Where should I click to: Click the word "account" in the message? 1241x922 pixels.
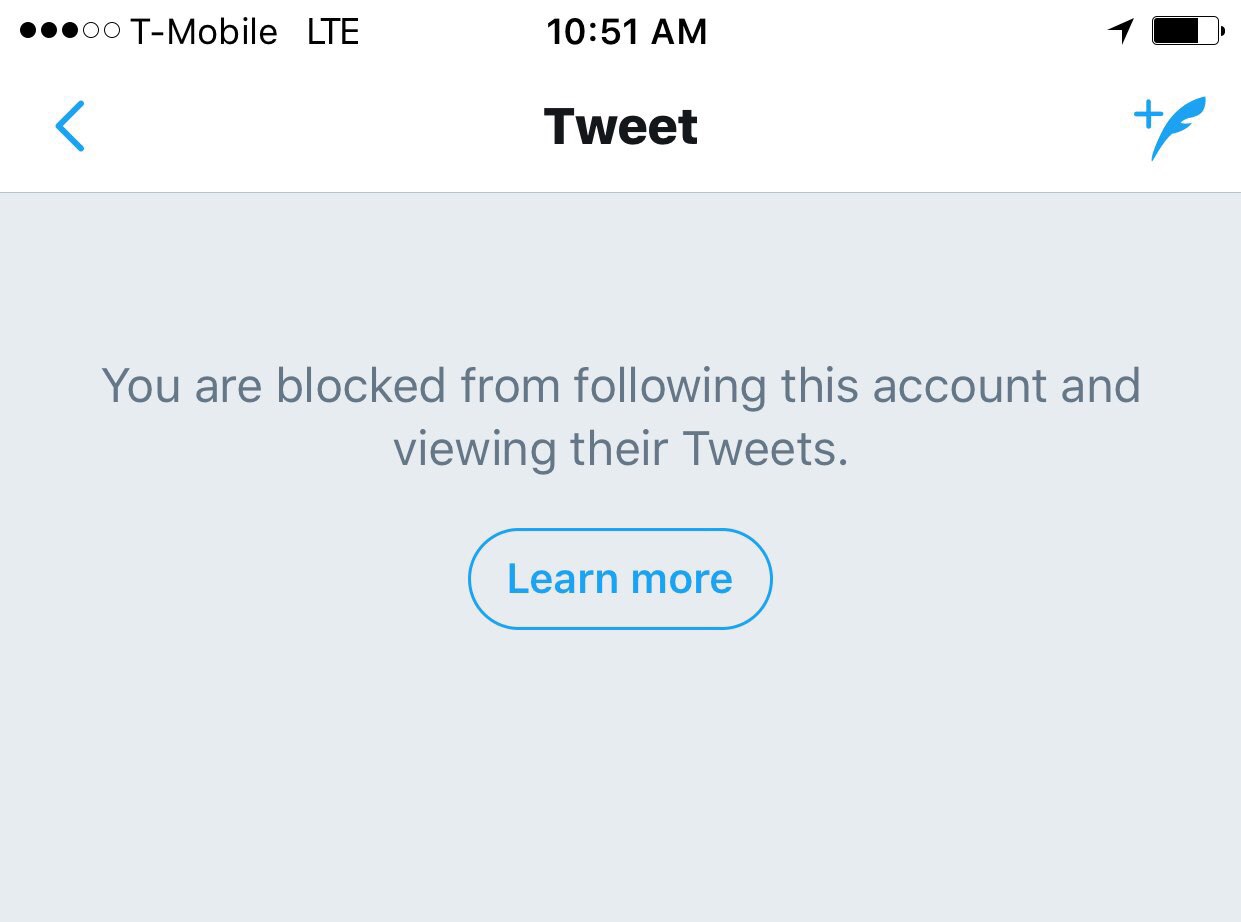(961, 386)
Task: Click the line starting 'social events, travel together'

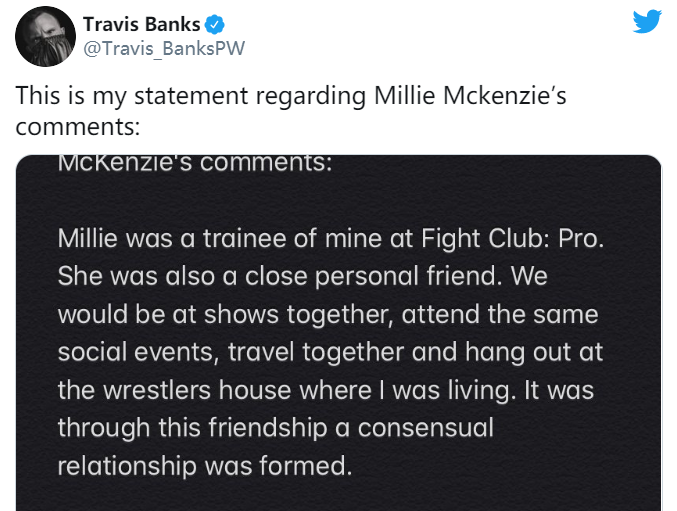Action: coord(330,352)
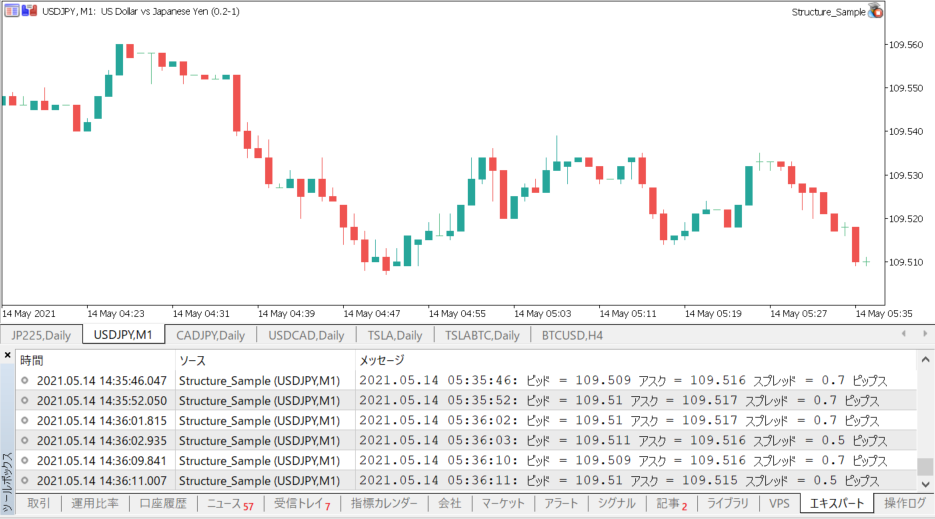Open the BTCUSD,H4 chart tab
This screenshot has width=935, height=519.
tap(572, 335)
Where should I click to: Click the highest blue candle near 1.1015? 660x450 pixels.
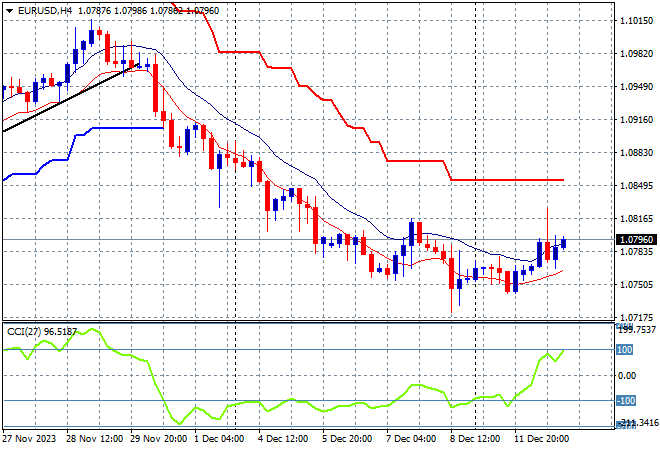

- **Work item**: Reproduce the material word for word, but without its images.

- **Expected output**:
Where should I click to: Click the word "account" in the message? 1241x922 pixels.
(961, 386)
Task: Click the line starting 'social events, travel together'

Action: coord(330,352)
Open the BTCUSD,H4 chart tab
This screenshot has width=935, height=519.
tap(572, 335)
Where should I click to: Click the highest blue candle near 1.1015? 660x450 pixels.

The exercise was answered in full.